**** SOURCE RECORDS ****

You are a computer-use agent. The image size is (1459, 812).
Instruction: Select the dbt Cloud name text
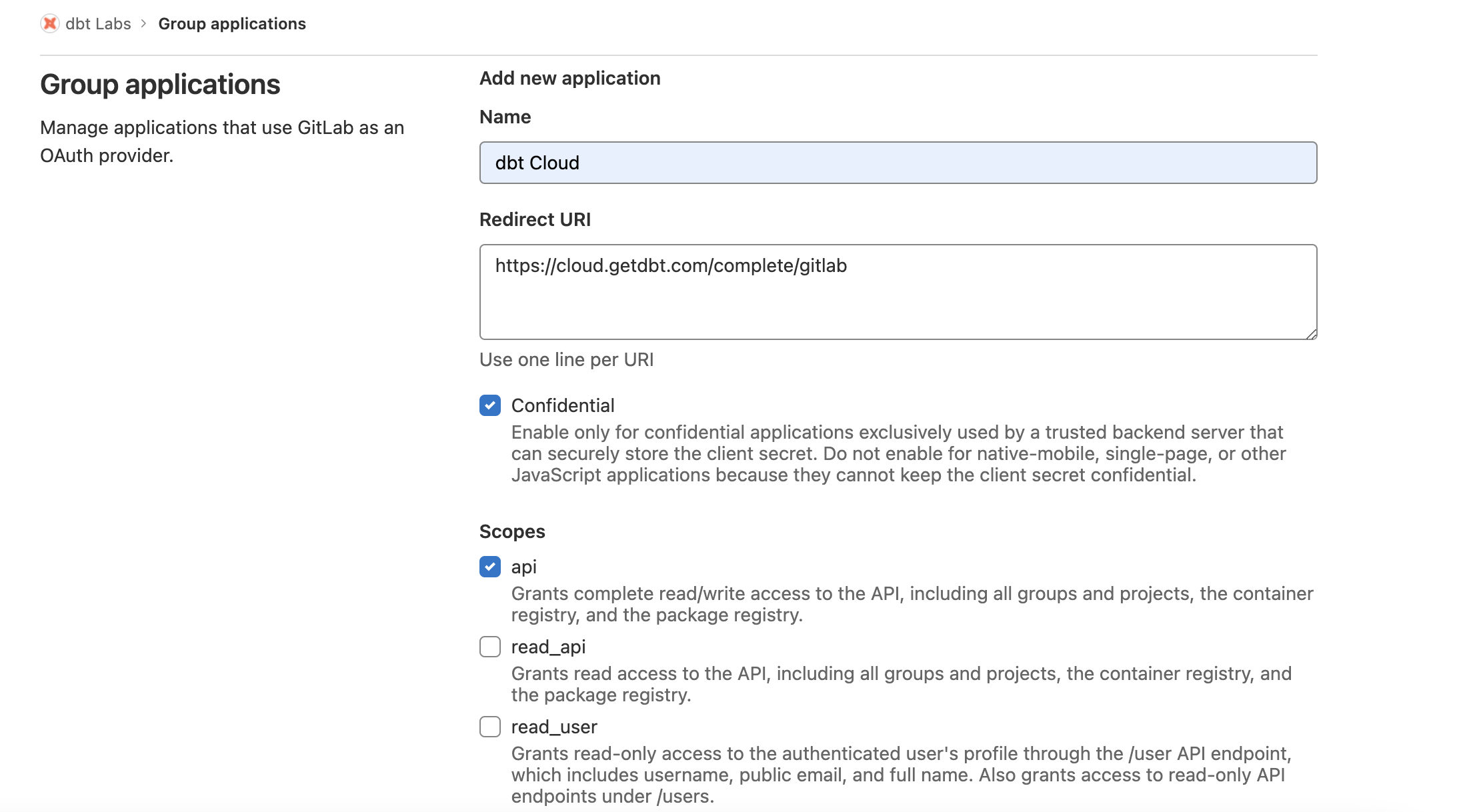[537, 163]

****
**** SOURCE RECORDS ****

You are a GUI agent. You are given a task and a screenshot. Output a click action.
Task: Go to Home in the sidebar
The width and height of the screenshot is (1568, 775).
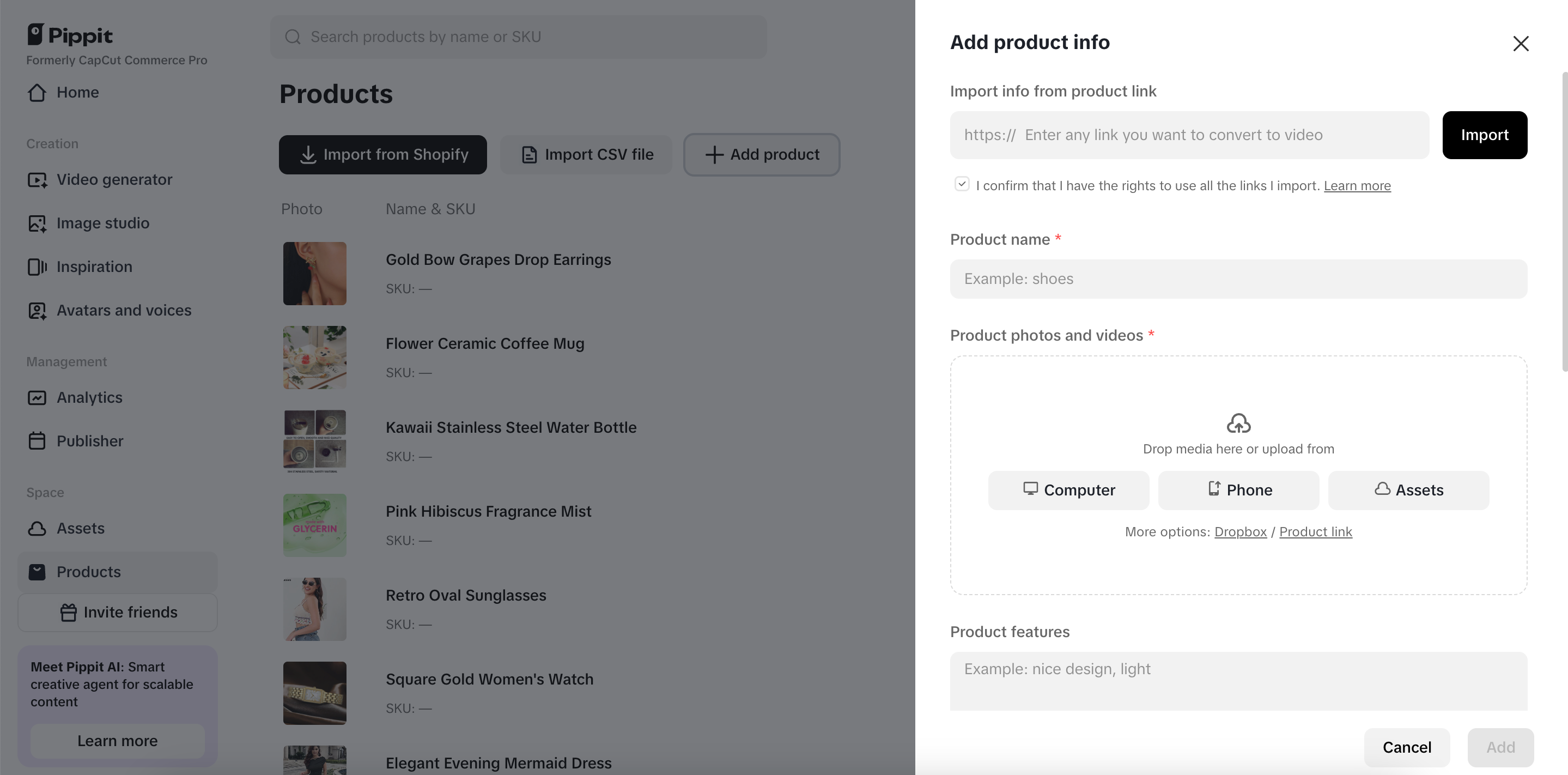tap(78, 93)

****

HOW TO COMPLETE THIS TASK
Check each line of the listing above for the string "agent" and return those that contain it.

ANSWER FOR THIS EXERCISE
You are a computer-use agent. The image size is (1459, 812).
You are a GUI agent. You are given a task and a screenshot. Output a click action.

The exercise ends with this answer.